_EXERCISE PROMPT_. Provide only the number of lines in the records where "green" appears.

_Stored items_.
========================

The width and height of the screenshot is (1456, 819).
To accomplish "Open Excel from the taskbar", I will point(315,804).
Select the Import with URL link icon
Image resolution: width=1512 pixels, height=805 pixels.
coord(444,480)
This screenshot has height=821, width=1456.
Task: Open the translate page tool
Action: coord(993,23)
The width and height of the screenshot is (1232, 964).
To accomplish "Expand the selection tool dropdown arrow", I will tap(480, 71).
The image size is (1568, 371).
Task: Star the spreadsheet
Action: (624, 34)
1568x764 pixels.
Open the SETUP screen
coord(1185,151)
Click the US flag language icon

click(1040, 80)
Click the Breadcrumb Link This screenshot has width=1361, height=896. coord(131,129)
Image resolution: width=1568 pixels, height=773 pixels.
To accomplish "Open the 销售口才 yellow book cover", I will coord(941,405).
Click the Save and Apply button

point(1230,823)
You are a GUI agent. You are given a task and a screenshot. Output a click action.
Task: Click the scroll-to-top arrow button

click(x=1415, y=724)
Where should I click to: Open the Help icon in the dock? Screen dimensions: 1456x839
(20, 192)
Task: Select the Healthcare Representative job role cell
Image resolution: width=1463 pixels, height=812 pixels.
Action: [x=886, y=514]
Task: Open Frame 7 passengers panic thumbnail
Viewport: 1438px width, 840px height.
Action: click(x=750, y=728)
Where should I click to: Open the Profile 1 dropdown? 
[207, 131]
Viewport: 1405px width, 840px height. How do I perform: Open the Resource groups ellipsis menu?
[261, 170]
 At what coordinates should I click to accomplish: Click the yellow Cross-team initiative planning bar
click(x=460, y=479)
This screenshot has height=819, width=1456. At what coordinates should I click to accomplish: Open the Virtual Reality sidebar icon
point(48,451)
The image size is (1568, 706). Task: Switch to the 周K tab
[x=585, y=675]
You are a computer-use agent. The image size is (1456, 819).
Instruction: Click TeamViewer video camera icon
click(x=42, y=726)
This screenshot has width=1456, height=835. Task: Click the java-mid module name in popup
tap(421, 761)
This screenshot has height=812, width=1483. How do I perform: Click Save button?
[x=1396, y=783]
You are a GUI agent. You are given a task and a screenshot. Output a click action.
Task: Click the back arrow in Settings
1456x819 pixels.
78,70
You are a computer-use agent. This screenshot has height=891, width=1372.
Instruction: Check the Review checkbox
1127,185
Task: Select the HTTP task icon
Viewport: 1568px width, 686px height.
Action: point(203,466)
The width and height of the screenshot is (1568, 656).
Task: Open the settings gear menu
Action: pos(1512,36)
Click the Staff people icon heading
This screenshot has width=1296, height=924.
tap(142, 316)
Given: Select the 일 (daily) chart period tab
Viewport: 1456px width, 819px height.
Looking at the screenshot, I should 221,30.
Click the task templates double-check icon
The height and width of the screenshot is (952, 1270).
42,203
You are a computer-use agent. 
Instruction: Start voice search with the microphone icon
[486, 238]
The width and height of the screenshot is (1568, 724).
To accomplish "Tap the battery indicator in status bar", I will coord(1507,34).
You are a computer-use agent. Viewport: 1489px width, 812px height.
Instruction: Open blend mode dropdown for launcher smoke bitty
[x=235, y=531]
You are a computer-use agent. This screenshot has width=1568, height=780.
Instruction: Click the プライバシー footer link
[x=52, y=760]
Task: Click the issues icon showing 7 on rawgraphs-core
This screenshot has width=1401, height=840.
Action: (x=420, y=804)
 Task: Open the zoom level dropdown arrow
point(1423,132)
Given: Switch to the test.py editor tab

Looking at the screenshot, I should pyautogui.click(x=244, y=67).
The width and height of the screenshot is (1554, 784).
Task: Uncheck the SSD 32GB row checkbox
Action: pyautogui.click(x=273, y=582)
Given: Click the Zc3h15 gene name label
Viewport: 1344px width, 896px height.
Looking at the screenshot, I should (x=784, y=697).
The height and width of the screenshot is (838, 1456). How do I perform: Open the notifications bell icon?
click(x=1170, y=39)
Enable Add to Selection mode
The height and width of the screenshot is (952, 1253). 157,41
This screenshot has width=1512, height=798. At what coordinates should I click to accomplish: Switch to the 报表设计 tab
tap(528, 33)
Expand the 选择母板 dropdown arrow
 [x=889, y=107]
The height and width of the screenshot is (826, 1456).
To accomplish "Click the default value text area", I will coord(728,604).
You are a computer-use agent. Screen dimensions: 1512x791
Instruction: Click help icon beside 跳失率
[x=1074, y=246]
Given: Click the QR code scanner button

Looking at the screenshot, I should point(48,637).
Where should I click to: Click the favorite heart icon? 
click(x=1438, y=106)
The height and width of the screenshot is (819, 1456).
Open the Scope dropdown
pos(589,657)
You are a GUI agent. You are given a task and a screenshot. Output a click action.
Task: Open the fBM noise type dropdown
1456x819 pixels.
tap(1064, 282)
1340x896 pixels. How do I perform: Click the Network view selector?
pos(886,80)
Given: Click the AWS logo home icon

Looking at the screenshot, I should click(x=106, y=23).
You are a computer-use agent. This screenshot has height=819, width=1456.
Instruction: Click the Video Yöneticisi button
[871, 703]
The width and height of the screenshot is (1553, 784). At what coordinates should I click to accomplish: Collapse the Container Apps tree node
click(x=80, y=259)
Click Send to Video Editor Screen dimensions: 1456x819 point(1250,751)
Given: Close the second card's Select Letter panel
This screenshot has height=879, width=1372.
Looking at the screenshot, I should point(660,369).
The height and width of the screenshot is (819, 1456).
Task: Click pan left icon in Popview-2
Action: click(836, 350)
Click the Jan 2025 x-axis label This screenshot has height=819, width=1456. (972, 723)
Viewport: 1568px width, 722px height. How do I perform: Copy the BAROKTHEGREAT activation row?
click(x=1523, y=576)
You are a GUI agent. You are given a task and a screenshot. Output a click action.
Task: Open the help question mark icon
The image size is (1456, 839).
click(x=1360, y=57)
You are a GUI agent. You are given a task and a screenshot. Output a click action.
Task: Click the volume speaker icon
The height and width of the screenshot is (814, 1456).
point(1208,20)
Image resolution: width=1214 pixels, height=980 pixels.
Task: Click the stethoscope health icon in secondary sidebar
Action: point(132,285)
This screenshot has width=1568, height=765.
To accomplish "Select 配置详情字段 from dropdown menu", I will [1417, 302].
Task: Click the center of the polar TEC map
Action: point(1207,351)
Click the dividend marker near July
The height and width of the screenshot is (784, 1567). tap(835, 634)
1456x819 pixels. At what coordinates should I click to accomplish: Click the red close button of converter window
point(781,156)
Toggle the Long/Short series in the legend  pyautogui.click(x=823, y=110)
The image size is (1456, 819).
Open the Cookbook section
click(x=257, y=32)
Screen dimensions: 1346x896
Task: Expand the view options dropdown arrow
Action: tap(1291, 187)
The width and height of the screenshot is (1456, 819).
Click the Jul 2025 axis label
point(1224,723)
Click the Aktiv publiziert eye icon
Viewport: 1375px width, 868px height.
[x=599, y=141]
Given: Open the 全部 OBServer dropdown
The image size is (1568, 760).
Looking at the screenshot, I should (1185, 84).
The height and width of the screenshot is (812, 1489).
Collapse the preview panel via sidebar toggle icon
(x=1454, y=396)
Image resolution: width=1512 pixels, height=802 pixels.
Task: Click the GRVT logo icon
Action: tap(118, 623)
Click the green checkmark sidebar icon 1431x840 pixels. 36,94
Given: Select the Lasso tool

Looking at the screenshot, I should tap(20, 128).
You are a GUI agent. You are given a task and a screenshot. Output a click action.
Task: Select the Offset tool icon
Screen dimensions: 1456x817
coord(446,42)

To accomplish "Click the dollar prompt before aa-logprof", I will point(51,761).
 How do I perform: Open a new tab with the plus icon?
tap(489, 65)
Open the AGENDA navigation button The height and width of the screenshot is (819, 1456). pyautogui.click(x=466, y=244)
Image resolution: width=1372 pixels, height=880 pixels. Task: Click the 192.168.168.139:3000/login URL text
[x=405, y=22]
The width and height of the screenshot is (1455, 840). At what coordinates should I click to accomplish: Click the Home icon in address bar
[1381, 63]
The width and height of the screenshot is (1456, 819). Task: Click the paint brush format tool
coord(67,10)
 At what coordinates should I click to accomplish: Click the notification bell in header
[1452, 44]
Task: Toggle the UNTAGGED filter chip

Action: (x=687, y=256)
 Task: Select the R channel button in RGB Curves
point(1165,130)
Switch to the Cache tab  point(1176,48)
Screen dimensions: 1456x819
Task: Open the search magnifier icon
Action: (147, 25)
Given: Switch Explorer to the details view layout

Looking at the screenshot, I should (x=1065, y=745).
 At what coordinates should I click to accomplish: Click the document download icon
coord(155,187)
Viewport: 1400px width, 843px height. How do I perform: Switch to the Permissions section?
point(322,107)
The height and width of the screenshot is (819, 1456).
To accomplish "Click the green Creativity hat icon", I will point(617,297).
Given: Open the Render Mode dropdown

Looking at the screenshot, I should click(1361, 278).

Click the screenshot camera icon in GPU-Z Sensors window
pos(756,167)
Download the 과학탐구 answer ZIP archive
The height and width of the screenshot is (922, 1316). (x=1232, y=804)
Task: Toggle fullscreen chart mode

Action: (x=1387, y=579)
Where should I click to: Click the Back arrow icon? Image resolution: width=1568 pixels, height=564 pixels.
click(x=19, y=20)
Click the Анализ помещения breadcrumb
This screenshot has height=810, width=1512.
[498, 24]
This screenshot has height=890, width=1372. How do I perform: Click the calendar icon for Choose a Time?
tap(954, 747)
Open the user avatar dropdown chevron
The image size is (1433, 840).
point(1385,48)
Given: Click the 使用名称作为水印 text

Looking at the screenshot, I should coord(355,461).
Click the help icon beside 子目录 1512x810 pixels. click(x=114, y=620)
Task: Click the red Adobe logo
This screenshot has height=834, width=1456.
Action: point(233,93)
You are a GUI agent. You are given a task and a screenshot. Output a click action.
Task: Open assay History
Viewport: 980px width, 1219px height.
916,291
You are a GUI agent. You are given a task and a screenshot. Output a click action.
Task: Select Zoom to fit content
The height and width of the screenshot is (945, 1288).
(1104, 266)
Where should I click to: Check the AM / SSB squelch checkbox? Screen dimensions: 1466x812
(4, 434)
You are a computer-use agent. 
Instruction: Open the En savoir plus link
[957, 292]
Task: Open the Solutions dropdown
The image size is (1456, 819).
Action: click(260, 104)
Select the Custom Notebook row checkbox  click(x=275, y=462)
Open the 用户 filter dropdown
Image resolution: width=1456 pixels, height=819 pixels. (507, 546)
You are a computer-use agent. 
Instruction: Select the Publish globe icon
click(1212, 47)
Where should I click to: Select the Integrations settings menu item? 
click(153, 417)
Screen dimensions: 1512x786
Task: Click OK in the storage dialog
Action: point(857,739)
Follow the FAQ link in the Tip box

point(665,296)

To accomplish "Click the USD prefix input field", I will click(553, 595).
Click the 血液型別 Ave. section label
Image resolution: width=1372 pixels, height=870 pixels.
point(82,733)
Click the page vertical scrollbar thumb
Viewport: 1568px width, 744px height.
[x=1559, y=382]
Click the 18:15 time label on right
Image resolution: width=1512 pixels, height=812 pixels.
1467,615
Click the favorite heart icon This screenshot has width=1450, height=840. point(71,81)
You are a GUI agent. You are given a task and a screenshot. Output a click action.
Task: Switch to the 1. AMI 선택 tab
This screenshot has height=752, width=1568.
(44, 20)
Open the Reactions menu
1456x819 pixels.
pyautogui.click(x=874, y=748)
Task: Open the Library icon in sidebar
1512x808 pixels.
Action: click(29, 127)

========================

_RESULT OF THE TASK_. 2